Review Blog

Apr 06 2009

Salt by Maurice Gee

cover image

Text Publishing, 2009 (2007) ISBN 1921520082.
(Age 12+) Winner of the NZ Post Book Award for Young Adult Fiction, Salt is a thought provoking dystopian novel that combines hauntingly familiar issues of big company tyranny, racism and slavery with a futuristic twist. In the ruins of a city called Belong, starving men are herded together by guards with whips and sent off to Salt as forced labour. Hari is devastated when he realises that his father, Tarl, is one of the captured men. Because of his defiance, he is sent to Deep Salt a horrifying mine from which no one emerges. Hari, who has the power to speak to and control animals, is determined to rescue him. On his journey to Deep Salt he meets a young girl Pearl and her companion Tealeaf, who are evading the Company and also can speak with their minds. Together Hari and Pearl discover the hideous secret of what is mined in Deep Salt and do their best to improve things for Belong.
Describing the bare bones of the narrative doesn't do justice to the richness and complexity of this book or to the issues that linger in the reader's mind. Gee masterfully describes his two young protagonists. Hari is from the Burrows and starts out on his dangerous journey with only one aim in mind - to rescue his father and kill his capturers.

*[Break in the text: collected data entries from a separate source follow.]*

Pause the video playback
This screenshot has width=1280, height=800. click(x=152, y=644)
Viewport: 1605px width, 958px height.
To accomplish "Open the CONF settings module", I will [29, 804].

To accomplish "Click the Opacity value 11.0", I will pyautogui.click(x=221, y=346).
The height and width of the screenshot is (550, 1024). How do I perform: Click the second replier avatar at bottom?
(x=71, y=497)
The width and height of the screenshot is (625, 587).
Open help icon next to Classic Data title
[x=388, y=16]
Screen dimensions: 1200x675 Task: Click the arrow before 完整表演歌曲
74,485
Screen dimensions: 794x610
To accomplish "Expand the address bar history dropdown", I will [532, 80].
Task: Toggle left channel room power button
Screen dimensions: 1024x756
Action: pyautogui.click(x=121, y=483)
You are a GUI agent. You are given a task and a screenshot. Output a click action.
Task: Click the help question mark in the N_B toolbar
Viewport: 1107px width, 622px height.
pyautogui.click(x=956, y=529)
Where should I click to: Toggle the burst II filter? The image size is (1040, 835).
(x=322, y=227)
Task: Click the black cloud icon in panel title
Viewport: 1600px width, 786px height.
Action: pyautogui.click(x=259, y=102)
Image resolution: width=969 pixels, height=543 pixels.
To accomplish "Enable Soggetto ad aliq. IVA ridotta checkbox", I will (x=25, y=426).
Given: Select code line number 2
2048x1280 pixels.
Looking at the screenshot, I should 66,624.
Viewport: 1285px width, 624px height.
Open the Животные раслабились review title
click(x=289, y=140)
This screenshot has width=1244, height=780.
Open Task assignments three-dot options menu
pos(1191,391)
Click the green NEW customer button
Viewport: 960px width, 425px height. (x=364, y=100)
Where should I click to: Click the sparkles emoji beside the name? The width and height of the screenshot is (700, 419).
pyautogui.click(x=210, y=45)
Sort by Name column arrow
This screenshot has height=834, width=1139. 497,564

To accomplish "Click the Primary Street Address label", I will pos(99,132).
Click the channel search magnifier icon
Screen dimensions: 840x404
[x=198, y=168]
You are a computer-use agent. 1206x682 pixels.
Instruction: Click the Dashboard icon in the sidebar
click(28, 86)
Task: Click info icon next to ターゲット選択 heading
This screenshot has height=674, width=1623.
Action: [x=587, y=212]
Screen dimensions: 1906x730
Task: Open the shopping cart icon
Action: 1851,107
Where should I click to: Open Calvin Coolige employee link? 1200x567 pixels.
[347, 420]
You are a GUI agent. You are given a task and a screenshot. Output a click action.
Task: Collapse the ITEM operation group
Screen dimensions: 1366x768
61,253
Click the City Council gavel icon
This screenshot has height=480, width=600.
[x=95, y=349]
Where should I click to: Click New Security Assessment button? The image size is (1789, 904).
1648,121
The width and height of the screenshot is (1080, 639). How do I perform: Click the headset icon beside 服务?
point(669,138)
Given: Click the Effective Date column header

Pearl has been the pampered daughter of a Company family, and seeks to evade a marriage of slavery to Ottmar, a grasping older man. However, issues bigger than revenge and escape overtake the pair and they are faced with taking huge risks to ensure that the secret of Deep Salt does not destroy the earth.
This is an adventure story that tackles big issues in a very readable way. The reader is left to ponder the nature of big business, greed, war and corruption and the voices in peoples' heads that allow them to act in certain ways.
There is a tantalising peep at Gool, the next book in the series, in a short extract at the end of the book. Salt would appeal to readers who enjoy books like The knife of never letting go by Patrick Ness.